The fifth and last invited lecture my Verification and Validation of models course will be on Monday (Nov 16, 2020) at 8:00 PM EST. In this lecture, Dr. Amir Ghasemian, Postdoctoral Research Fellow at Temple University, will give a lecture titled “Limits of model selection and link prediction in complex networks”. If you’re interested in joining the lecture, please email me (see the flyer below) to receive the Zoom invitation link.
A common graph mining task is community detection, which seeks an unsupervised decomposition of a network into groups based on statistical regularities in network connectivity. Although many such algorithms exist, community detection’s No Free Lunch theorem implies that no algorithm can be optimal across all inputs. However, little is known in practice about how different algorithms over or underfit to real networks, or how to reliably assess such behavior across algorithms. In first part of my talk, I will present a broad investigation of over and underfitting across 16 state-of-the-art community detection algorithms applied to a novel benchmark corpus of 572 structurally diverse real-world networks. We find that (i) algorithms vary widely in the number and composition of communities they find, given the same input; (ii) algorithms can be clustered into distinct high-level groups based on similarities of their outputs on real-world networks; (iii) algorithmic differences induce wide variation in accuracy on link-based learning tasks; and, (iv) no algorithm is always the best at such tasks across all inputs. Also, we quantify each algorithm’s overall tendency to over or underfit to network data using a theoretically principled diagnostic, and discuss the implications for future advances in community detection.

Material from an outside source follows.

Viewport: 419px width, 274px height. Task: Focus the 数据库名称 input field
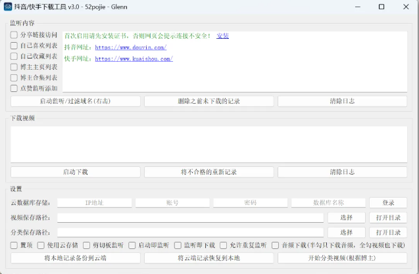point(328,202)
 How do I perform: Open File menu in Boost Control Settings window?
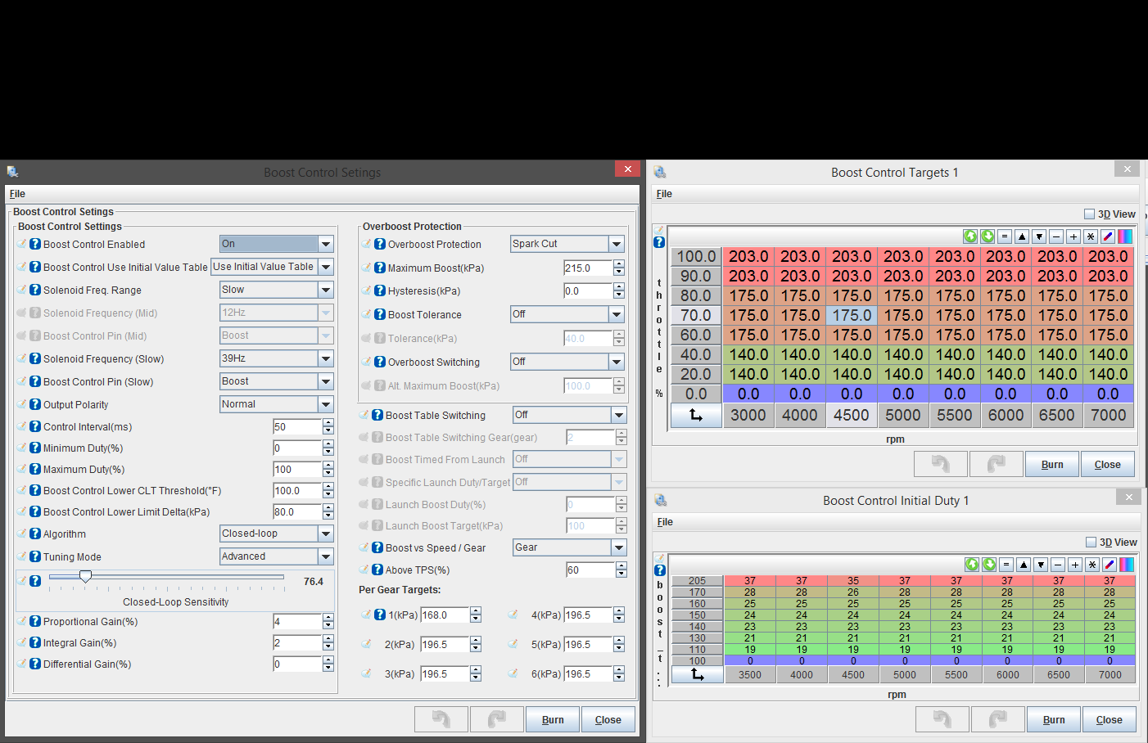[x=17, y=194]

From (iii) and (iv) one can ask whether different link prediction methods, or families, are capturing the same underlying signatures of “missingness.” For instance, is there a single best method or family for all circumstances? If not, then how does missing link predictability vary across methods and scientific domains (e.g., in social vs. biological networks) or across network scales? Additionally, how close to optimality are current link prediction methods? In the second part of my talk by analyzing 203 link prediction algorithms applied to 550 diverse real-world networks, I will show that no predictor is best or worst overall. I will show combining these many predictors into a single state-of-the-art algorithm achieves nearly optimal performance on both synthetic networks with known optimality and real-world networks. Not all networks are equally predictable, however, and we find that social networks are easiest, while biological and technological networks are hardest.